The website’s first ever report into the renting of rooms shows that demand went up by 123 percent during the first six months of this year, which is more than double the number of searches conducted via the site during the same period of last year. The website’s data further shows that room rental prices went up by nine percent over the past 12 months, and now sit at an average of €220 a month.
The biggest rises in price were registered in Lisbon and Porto, where a room in a shared property costs around €257 per month and €209 per month respectively.
Research into renter profiles concluded Portugal’s house-sharers are generally aged around 31 and live in city centres, they don’t smoke and don’t have (nor are they allowed) pets.

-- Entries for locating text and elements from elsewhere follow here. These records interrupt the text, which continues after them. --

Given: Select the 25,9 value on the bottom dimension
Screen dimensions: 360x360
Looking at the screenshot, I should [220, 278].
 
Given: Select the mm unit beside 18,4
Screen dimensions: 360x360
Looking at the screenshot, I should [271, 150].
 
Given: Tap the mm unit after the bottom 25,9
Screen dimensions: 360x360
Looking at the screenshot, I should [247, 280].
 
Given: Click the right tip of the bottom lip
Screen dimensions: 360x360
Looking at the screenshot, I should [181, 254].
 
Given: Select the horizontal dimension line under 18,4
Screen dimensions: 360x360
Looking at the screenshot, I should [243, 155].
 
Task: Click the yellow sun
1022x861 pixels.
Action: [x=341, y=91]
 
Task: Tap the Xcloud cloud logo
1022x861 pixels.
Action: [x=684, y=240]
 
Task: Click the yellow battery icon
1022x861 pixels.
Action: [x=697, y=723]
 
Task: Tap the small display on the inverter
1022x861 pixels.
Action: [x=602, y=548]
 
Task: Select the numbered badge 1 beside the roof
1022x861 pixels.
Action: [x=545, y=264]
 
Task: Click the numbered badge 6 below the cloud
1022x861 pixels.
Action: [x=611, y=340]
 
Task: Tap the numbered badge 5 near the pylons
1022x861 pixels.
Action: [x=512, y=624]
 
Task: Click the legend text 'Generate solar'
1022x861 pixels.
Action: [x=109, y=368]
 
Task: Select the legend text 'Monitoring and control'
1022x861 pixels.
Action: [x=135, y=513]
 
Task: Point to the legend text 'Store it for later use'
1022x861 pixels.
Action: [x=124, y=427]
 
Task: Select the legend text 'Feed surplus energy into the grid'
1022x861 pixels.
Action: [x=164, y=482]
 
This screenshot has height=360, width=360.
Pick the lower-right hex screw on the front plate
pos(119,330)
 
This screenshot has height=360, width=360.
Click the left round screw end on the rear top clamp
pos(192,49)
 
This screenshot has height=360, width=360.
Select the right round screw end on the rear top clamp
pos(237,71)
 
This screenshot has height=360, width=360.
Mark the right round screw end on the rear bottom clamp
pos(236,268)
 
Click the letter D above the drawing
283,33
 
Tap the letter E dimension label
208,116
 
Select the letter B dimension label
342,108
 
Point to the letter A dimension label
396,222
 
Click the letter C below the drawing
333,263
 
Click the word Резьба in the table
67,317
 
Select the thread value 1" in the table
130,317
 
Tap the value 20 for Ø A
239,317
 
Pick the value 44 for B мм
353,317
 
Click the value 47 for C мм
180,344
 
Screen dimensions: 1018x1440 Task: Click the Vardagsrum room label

The majority of Lisbon’s room-renters were closest to the average age group, whereas Coimbra had the youngest tenants, largely due to the city’s vast university student population.
“Ninety-three percent of households have tenants of both sexes, six percent house only females and one percent are exclusively male,” reads the report, which indicates that the rental of rooms is no longer an option limited to students.
The renting of rooms is, the report claims, now “also the option chosen by young people starting out on the labour market, and in some cases even later on.”
“On the other hand, home-sharing continues to be a stimulus for many young people wanting to be independent and leave the parental home, a trend that is expected to increase in coming years,” the analysis of Idealista’s study elaborates.